If someone told me a few years back, that I would be singing on stage to a few thousand people, I would have thought they were off their rockers. But life has a funny way of making these things come true.
I, am Vani S, a Bangalore based vocalist, psychologist and self declared funny person. My journey with music was more a journey with myself than anything else. As a young girl, I was asked what I wanted to be growing up. To my parents’ disappointment, it wasn’t a chartered account or doctor (mind you, they haven’t stopped trying). I knew right back then I wanted to be in the arts: music and acting particularly.My earliest memories of music included several early morning Carnatic music lessons, where I was asleep in my head and going through the motions. I whined, groaned, played truant and refused to believe this was the way music was meant to feel for me. This progressed into being part of an organization, where I sang spiritual songs for well over a decade. My belief system aside, this really opened up avenues in terms of exploring music and learning. I had the opportunity to sing with a World Youth Choir, early 2000’s and do musical theatre and even music therapy as part of this group.And it was that early exposure to doing basic music therapy with children with autism and Down’s Syndrome, that started giving me more clarity of what I wanted to do. But there was a slight problem.I grew consuming popular media, that screamed out only one message: it isn’t enough to just be a good singer/ actor. You had to be a performer. And as a woman in performance, it mattered what you wore and what you looked like. You were booked as an artist many times, just because the venue or organizers wanted ‘a woman’. Which clashed with one single, fundamental concept I had chosen to make my truth early enough: that I would never be good enough.
Nothing anyone said, nor training and rigorous practice was able to get me out of this idea, that I needed to be ‘good enough’ for the listener. In retrospect, I recognize how much I had made this about me and not the art. I auditioned for two TV reality shows that I tanked severely because I was focussing on myself and not the piece at hand. I had written off public performances for myself. Somewhere in 2013, I had the opportunity to visit Berklee College of Music, Boston and I took the tour and was considering taking a chance on myself and applying to do their Music therapy program. I walked past a quaint little bookstore, where I picked up a copy of a book that changed the way I looked at music. That book was ‘Stage Performance’ by Livingston Taylor.Two significant things happened that contributed to where I am today musically. The book, byTaylor, taught me how to go beyond myself. How to be less possessive of ‘my music’, ‘my tastes’ and do art for art’s sake. And that was a turning point. The stage (small or big) feels more welcoming and I take my job as an entertainer seriously. It also helped significantly with my confidence and self esteem issues. Try and pick up a copy for yourself, if you get a chance.
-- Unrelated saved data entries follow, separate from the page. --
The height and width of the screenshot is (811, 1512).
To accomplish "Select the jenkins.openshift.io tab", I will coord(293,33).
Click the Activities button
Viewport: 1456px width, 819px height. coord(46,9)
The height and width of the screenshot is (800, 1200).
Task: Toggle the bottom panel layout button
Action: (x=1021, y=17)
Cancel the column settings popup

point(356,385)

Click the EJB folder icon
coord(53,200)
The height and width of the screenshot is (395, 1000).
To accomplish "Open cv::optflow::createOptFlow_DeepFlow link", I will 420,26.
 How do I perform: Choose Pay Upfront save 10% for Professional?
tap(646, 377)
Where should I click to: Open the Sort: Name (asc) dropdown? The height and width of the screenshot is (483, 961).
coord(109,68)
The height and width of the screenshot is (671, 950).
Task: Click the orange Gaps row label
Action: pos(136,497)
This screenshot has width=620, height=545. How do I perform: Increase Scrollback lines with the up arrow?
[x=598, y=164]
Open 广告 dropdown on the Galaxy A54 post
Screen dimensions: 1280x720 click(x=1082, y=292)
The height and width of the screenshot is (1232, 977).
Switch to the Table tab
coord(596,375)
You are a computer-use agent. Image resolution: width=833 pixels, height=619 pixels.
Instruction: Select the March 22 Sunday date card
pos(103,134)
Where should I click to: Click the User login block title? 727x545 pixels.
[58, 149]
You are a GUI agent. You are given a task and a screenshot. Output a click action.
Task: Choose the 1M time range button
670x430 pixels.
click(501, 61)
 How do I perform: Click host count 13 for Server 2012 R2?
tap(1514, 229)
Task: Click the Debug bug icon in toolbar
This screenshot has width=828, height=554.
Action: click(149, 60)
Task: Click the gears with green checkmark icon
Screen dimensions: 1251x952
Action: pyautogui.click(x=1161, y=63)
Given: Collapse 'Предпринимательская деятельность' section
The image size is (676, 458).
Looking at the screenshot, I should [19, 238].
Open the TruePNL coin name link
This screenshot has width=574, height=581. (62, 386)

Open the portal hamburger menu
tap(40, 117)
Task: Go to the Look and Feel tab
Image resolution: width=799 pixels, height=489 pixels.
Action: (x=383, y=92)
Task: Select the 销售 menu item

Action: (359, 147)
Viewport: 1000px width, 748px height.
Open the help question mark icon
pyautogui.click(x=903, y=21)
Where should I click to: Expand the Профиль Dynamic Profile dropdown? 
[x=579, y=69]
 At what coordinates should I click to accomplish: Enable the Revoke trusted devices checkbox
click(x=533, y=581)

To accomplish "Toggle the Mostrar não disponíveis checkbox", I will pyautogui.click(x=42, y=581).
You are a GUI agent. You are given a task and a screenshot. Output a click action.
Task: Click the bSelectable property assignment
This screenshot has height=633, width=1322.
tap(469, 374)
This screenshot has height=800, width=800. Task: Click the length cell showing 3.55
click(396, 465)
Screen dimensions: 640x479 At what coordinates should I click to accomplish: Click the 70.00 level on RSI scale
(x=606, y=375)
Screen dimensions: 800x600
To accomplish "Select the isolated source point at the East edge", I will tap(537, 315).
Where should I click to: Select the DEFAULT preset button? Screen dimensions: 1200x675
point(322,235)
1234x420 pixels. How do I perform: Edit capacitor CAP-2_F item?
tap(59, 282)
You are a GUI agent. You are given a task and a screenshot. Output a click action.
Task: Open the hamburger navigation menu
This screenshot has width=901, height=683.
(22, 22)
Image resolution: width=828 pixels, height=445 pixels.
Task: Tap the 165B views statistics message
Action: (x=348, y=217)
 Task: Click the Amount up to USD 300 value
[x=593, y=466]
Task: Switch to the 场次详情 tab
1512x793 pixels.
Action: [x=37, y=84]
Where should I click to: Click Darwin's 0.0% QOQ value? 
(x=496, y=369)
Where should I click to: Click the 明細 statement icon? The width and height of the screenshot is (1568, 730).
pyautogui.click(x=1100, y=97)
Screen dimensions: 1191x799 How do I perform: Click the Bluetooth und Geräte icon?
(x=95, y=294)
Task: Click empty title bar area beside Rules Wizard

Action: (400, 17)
The other thing that changed and also paved the way for my eventual career choice, was my experience with depression. Several significant years of my life went in battling depression and doing the rounds with therapists and other support systems. Music’s role at that point went from listening pleasure to ‘healing’. I am not sure I particularly have the right words to describe the process, but it definitely became a central force in my life, in capacities I couldn’t have imagined.
And that also changed the course of my journey in music. I needed a space where therapy could be therapy and music could be music. Today, I am a mental health professional and a commercial cover artist. And I have had a set of incredible musicians and technicians, who were kind of to share the stage with me, support and encourage me. My family has gone beyond making their peace with me singing at pubs at night, to celebrating my music and becoming my primary cheerleaders. And I hope that for every aspiring artist.
The small part of me that still struggles with confidence, wonders why my story as a baby musician in the field is a story worth telling in the first place. But, if I have taken away anything from it all; it’s this: every story is worth telling. And this was mine.